The goal of ggsample provide functions for sampling. The facet_* functions could be especially statistical education in helping visualize hypothetical scenarios (like sampling from known population) or demonstrating resampling techniques. The facet_* functions mostly borrow from the ggplot2 extension vignette (extending existing facet function). But a seed setting move has been added such that the layers in each facet are looking at the same sampling frame; i.e. geom_smooth() will be acting on the same data as geom_point() points This which didn’t seem to be the case when only using the vignette strategy as-is. The functions are:
facet_sample()
facet_sample_prop()
facet_bootstrap()
facet_scramble()
There are also some geom experiments, which I think might be less useful.

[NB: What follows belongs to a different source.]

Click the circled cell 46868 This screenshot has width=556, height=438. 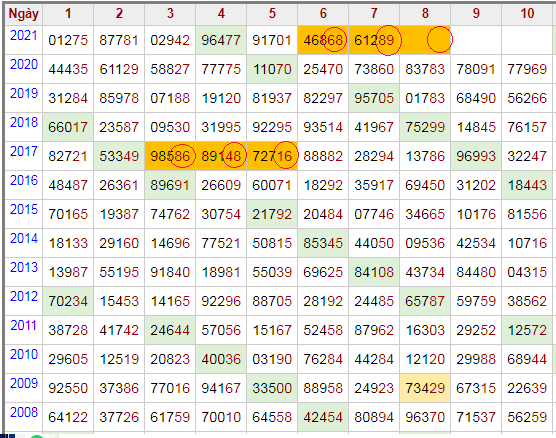(x=323, y=40)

And the development version from GitHub with:
# install.packages("devtools")
devtools::install_github("EvaMaeRey/ggsample")

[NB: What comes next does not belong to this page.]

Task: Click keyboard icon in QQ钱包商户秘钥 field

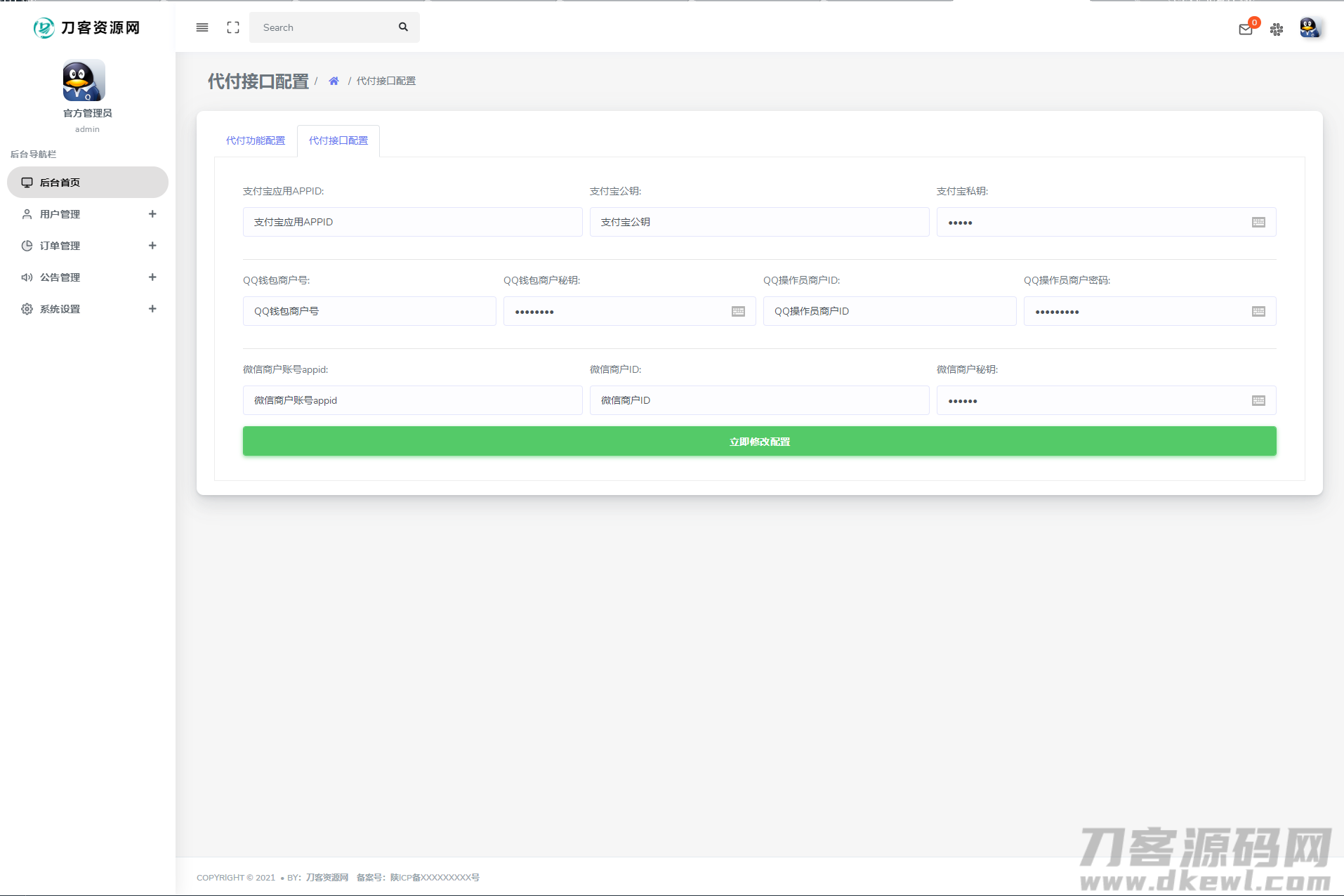Action: pos(738,312)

Below we display 9 panels with different a sample of 16 (n_facets default) observations taken.
library(ggplot2)
library(ggsample)
# facet_sample
ggplot(data = mtcars) +
aes(x = wt) +
aes(y = mpg) +
facet_sample(n_sampled = 10) +
geom_point(alpha = .5) +
geom_smooth(method = lm, se = F)
#> `geom_smooth()` using formula = 'y ~ x'
We can also sample by specifying a proportion with facet_sample_prop().
# facet_sample_prop
ggplot(data = mtcars) +
aes(x = wt) +
aes(y = mpg) +
facet_sample_prop(prop = .2,
n_facets = 9) +
geom_point(alpha = .5) +
geom_smooth(method = lm, se = F)
#> `geom_smooth()` using formula = 'y ~ x'
We can also bootstrap taking a sample of nrow(data) with replacement via facet_bootstrap().
# facet_bootstrap
ggplot(data = mtcars) +
aes(x = wt) +
aes(y = mpg) +
facet_bootstrap() +
geom_count(alpha = .2) +
geom_smooth(method = lm, se = F)
#> `geom_smooth()` using formula = 'y ~ x'
Looking at disassociated data (variables in a dataset are randomly reordered) is also possible via facet_scramble().
# facet_scramble
ggplot(data = mtcars) +
aes(x = wt) +
aes(y = mpg) +
facet_scramble(n_facets = 9) +
geom_point(alpha = .2) +
geom_smooth(method = lm, se = F)
#> `geom_smooth()` using formula = 'y ~ x'
facet_*(n_facets = 1)
You can use facet_*(n_facets = 1)
to see a single realization. In a classroom setting you can re-execute code to see multiple realizations one at a time. last_plot() does not produce a fresh sample; but overriding facet_sample does work.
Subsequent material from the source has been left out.